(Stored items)
--------

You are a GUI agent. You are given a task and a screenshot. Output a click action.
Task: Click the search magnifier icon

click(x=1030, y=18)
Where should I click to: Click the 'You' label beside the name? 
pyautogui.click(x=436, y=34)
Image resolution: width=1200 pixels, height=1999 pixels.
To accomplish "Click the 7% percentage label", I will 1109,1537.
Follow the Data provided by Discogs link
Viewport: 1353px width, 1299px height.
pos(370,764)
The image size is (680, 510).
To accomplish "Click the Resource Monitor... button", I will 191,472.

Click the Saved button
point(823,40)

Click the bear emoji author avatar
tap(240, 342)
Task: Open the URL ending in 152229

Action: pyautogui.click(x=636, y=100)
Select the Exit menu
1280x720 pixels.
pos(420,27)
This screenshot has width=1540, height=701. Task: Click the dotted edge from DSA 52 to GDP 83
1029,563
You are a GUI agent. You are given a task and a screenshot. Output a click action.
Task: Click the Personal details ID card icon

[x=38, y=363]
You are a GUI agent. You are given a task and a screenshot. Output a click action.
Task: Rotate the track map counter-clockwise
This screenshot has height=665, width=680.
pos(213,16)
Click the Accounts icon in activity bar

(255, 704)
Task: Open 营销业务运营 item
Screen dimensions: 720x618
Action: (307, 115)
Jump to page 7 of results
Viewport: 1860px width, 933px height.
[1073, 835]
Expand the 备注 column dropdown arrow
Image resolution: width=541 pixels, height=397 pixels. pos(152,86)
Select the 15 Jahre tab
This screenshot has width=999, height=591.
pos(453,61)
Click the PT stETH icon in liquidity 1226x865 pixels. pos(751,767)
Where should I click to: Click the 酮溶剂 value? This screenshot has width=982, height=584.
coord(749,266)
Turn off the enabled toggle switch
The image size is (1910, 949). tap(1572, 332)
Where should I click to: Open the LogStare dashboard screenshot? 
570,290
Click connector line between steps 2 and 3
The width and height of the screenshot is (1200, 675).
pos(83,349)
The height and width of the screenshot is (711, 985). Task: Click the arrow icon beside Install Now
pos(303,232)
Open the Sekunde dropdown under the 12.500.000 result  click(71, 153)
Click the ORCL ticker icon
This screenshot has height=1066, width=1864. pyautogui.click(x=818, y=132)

--------

Task to complete: Every single entry above has to be copied exactly.

Exercise solution:
You are a GUI agent. You are given a task and a screenshot. Output a click action.
Task: Click the search magnifier icon

click(x=1030, y=18)
Where should I click to: Click the 'You' label beside the name? 
pyautogui.click(x=436, y=34)
Image resolution: width=1200 pixels, height=1999 pixels.
To accomplish "Click the 7% percentage label", I will 1109,1537.
Follow the Data provided by Discogs link
Viewport: 1353px width, 1299px height.
pos(370,764)
The image size is (680, 510).
To accomplish "Click the Resource Monitor... button", I will 191,472.

Click the Saved button
point(823,40)

Click the bear emoji author avatar
tap(240, 342)
Task: Open the URL ending in 152229

Action: pyautogui.click(x=636, y=100)
Select the Exit menu
1280x720 pixels.
pos(420,27)
This screenshot has width=1540, height=701. Task: Click the dotted edge from DSA 52 to GDP 83
1029,563
You are a GUI agent. You are given a task and a screenshot. Output a click action.
Task: Click the Personal details ID card icon

[x=38, y=363]
You are a GUI agent. You are given a task and a screenshot. Output a click action.
Task: Rotate the track map counter-clockwise
This screenshot has height=665, width=680.
pos(213,16)
Click the Accounts icon in activity bar

(255, 704)
Task: Open 营销业务运营 item
Screen dimensions: 720x618
Action: (307, 115)
Jump to page 7 of results
Viewport: 1860px width, 933px height.
[1073, 835]
Expand the 备注 column dropdown arrow
Image resolution: width=541 pixels, height=397 pixels. pos(152,86)
Select the 15 Jahre tab
This screenshot has width=999, height=591.
pos(453,61)
Click the PT stETH icon in liquidity 1226x865 pixels. pos(751,767)
Where should I click to: Click the 酮溶剂 value? This screenshot has width=982, height=584.
coord(749,266)
Turn off the enabled toggle switch
The image size is (1910, 949). tap(1572, 332)
Where should I click to: Open the LogStare dashboard screenshot? 
570,290
Click connector line between steps 2 and 3
The width and height of the screenshot is (1200, 675).
pos(83,349)
The height and width of the screenshot is (711, 985). Task: Click the arrow icon beside Install Now
pos(303,232)
Open the Sekunde dropdown under the 12.500.000 result  click(71, 153)
Click the ORCL ticker icon
This screenshot has height=1066, width=1864. pyautogui.click(x=818, y=132)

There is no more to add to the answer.